▸ WHAT NEEDS TO BE DONE
Copy out the material word for word, from the line containing "This screenshot has width=585, height=587." through the line containing "Looking at the screenshot, I should click(1268, 399).", both of those lines included.
━━━━━━━━━━
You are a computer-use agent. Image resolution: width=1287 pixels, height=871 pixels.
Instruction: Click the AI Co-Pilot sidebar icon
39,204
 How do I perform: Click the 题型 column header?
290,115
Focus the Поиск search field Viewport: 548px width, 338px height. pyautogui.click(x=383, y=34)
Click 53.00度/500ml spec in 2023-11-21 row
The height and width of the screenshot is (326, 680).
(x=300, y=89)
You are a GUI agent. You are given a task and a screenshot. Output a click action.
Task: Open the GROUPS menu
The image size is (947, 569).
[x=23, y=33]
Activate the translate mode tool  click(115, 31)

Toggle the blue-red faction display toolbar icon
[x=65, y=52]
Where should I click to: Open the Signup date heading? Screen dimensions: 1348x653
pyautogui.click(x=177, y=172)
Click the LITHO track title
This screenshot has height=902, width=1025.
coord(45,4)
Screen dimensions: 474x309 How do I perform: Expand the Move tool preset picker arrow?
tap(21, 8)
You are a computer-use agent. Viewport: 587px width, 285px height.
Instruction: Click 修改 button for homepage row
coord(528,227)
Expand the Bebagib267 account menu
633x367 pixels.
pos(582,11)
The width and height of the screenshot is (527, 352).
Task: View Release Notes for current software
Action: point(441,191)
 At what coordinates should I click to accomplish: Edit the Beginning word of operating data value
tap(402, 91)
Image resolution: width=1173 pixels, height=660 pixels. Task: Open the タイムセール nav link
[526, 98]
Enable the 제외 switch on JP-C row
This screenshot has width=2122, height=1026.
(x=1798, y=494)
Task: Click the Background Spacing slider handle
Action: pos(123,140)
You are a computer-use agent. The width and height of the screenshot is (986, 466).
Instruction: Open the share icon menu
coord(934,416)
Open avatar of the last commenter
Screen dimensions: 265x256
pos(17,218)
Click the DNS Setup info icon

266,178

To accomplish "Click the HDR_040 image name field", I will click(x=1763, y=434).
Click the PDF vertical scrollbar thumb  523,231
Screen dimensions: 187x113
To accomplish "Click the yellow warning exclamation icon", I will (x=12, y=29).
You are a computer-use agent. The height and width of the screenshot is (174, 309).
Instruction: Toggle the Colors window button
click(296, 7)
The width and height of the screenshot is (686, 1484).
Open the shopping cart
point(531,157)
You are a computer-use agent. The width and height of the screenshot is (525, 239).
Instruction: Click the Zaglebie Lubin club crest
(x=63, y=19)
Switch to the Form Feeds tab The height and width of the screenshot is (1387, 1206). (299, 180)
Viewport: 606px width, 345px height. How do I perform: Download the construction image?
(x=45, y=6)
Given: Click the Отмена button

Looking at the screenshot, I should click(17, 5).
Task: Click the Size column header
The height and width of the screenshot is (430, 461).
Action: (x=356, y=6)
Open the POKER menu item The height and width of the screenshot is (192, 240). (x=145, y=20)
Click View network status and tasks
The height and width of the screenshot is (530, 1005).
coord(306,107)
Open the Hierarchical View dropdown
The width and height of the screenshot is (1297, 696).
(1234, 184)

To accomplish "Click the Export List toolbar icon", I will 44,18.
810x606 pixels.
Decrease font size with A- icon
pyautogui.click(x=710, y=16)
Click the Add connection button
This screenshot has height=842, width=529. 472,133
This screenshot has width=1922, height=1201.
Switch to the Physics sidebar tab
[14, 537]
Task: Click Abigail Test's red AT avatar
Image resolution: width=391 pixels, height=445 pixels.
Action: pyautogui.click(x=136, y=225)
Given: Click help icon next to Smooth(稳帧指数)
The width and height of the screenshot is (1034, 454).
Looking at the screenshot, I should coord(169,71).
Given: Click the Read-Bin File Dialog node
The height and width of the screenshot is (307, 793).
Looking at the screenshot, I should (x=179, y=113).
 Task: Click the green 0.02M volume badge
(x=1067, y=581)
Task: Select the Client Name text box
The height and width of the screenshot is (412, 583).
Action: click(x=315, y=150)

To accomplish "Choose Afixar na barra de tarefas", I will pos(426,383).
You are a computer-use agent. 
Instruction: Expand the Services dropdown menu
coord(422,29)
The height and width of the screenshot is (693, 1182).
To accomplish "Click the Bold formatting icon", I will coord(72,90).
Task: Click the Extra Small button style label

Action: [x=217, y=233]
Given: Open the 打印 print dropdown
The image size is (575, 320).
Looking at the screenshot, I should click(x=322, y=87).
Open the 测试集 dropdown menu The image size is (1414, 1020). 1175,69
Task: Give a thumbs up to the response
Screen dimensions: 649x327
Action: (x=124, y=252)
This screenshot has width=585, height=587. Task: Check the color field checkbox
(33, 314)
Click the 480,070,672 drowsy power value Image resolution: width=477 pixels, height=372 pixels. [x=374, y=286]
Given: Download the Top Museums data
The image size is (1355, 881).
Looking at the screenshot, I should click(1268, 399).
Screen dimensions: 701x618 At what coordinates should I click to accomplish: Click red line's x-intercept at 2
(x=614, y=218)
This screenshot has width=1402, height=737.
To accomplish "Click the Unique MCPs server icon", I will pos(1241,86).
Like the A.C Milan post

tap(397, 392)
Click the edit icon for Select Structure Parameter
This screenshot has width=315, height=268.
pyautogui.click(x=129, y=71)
━━━━━━━━━━
▸ RESPONSE
This screenshot has width=585, height=587. Task: Check the color field checkbox
(33, 314)
Click the 480,070,672 drowsy power value Image resolution: width=477 pixels, height=372 pixels. [x=374, y=286]
Given: Download the Top Museums data
The image size is (1355, 881).
Looking at the screenshot, I should click(1268, 399).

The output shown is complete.